In an unusual move, Honda Motor Co said it was “deeply troubled” by evidence suggesting Takata “misrepresented and manipulated test data for certain air bag inflators”. Honda was Takata’s largest air-bag customer.
NHTSA, which is part of the US Department of Transportation, accused Takata of providing “selective, incomplete or inaccurate data” from 2009 to the present.
Takata said it was committed to phasing out the use of ammonium nitrate in its inflators by the end of 2018. Its American depositary receipts closed down more than 4 per cent.
In a briefing, US Transportation Secretary Anthony Foxx said NHTSA had “taken Takata from being in a kicking-and-screaming mode to being part of the solution.”
Honda said it provided NHTSA with information from “millions of pages of Takata internal documents” that the Japanese supplier produced in connection with US lawsuits.
The automaker said it had recalled 6.3 million U.S. vehicles and replaced inflators on more than 40 per cent of them.

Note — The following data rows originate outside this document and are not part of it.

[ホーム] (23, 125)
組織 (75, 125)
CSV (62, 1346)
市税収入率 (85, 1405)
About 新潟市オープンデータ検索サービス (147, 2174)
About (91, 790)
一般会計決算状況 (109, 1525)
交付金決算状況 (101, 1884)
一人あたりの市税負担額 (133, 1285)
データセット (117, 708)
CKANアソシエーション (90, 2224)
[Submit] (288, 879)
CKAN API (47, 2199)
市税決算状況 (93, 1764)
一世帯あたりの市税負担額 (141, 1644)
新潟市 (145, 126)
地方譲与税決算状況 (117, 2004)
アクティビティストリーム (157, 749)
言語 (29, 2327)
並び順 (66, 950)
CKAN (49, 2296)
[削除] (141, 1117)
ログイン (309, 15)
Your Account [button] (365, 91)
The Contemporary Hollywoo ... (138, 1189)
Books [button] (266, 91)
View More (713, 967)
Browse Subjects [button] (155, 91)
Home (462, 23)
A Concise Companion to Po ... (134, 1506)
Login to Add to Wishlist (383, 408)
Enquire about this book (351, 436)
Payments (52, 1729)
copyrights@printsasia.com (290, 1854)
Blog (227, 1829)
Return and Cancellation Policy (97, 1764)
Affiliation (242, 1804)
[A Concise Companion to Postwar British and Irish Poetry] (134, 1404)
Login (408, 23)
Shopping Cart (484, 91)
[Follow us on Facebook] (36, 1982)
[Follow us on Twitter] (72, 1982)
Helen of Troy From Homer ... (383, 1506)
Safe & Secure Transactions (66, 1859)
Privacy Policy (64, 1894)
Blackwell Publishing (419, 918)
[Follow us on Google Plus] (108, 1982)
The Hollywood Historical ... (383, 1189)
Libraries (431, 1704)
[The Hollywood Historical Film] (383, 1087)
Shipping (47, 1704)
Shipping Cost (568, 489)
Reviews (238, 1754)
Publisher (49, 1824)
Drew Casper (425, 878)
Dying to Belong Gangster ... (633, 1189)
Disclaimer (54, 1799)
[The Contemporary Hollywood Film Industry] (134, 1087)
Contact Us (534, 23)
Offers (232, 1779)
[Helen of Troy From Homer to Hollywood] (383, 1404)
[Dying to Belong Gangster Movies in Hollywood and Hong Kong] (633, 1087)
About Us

Honda also said it no longer would use Takata inflators in front airbags in its future vehicles.
Takata said it would pay the US$70 million fine in six installments through October 2020. NHTSA said another $130 million would be due if the company does not comply or if the agency uncovers additional violations of safety regulations.
The potential total fine of $200 million is more than the $130 million that NHTSA levied earlier this year on Fiat Chrysler Automobiles but is dwarfed by much higher penalties from other agencies. The US Environmental Protection Agency, for example, has said Volkswagen AG is potentially liable for billions of dollars in fines for installing illegal software on nearly 500,000 US diesel models since 2009.